For F. novicida mdh specifically, inclusion of the cofactor NAD+ or NADH often stabilizes the protein structure and improves crystallization. Additionally, surface entropy reduction through targeted mutagenesis of surface lysine and glutamate residues might enhance crystal packing.

How can researchers effectively apply molecular dynamics simulations to understand substrate binding in F. novicida mdh?

Molecular dynamics approaches for studying mdh would include:

• Building a homology model of F. novicida mdh based on crystallized bacterial mdhs

• Setting up simulation systems with appropriate force fields and solvent models

• Running equilibrium and substrate binding simulations

• Analyzing trajectories for binding pocket dynamics and substrate interactions

These computational studies complement experimental approaches and can provide insights into:

• Conformational changes upon substrate binding

• Identification of key residues for catalysis

• Differences between F. novicida mdh and potential drug targets

• Effects of mutations on enzyme function

Can recombinant F. novicida mdh serve as a biomarker for detecting Francisella infections?
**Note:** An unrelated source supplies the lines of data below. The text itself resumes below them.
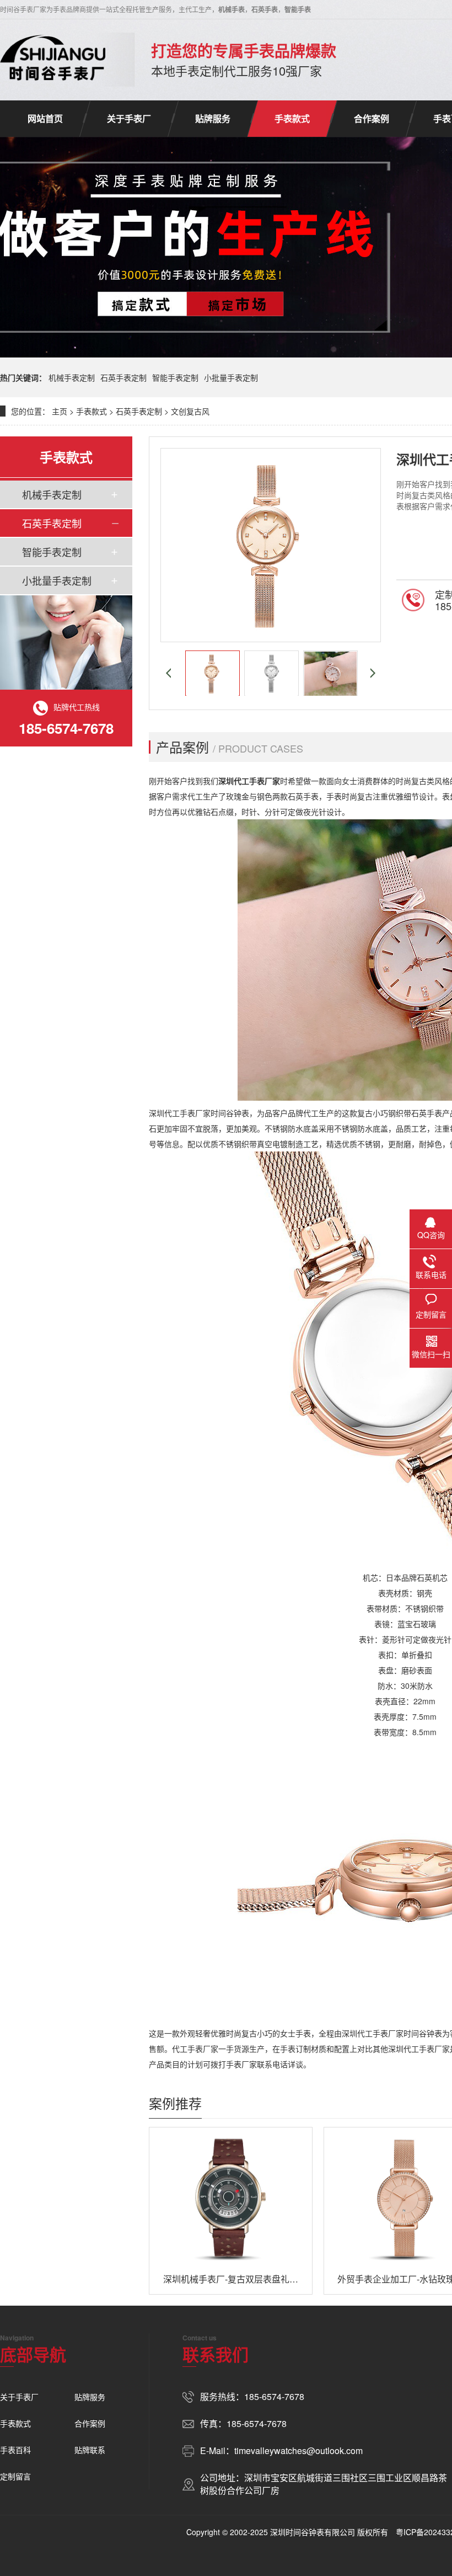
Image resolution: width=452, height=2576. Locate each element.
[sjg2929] (53, 59)
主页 (59, 411)
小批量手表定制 (231, 377)
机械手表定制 (72, 377)
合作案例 (371, 118)
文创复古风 (190, 411)
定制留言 (15, 2476)
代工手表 (249, 780)
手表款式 (292, 118)
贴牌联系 (89, 2449)
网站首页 (45, 118)
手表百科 (15, 2449)
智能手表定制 (175, 377)
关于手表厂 (129, 118)
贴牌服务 (212, 118)
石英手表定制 (123, 377)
Evaluating mdh as a biomarker would involve:

• Production of antibodies against purified recombinant mdh

• Development of immunoassays (ELISA, lateral flow, etc.)

• Testing specificity against other bacterial species

• Validation using clinical samples

The proteome of F. tularensis has been studied for its recognition by antibodies . Similar approaches could determine whether mdh is immunogenic during infection and whether anti-mdh antibodies could serve as diagnostic tools.

The comparison of proteomes between Francisella subspecies suggests that some proteins are uniquely expressed or upregulated in virulent strains . Understanding whether mdh expression differs between subspecies would be important for its potential as a biomarker.

How does mdh interact with other metabolic pathways during F. novicida infection?

Understanding mdh in the context of global metabolism requires:

• Metabolomics analysis of infected cells

• Flux balance analysis of metabolic networks

• Protein-protein interaction studies to identify potential regulatory partners

• Transcriptomics to identify co-regulated genes

F. tularensis adapts its metabolism to survive within macrophages . Studying how mdh activity coordinates with other pathways could reveal metabolic vulnerabilities that could be exploited for therapeutic intervention.

Interestingly, F. tularensis has been shown to activate the PI3K/Akt pathway during infection of macrophages . Investigating whether metabolic enzymes like mdh play a role in this process could reveal novel connections between bacterial metabolism and host cell signaling.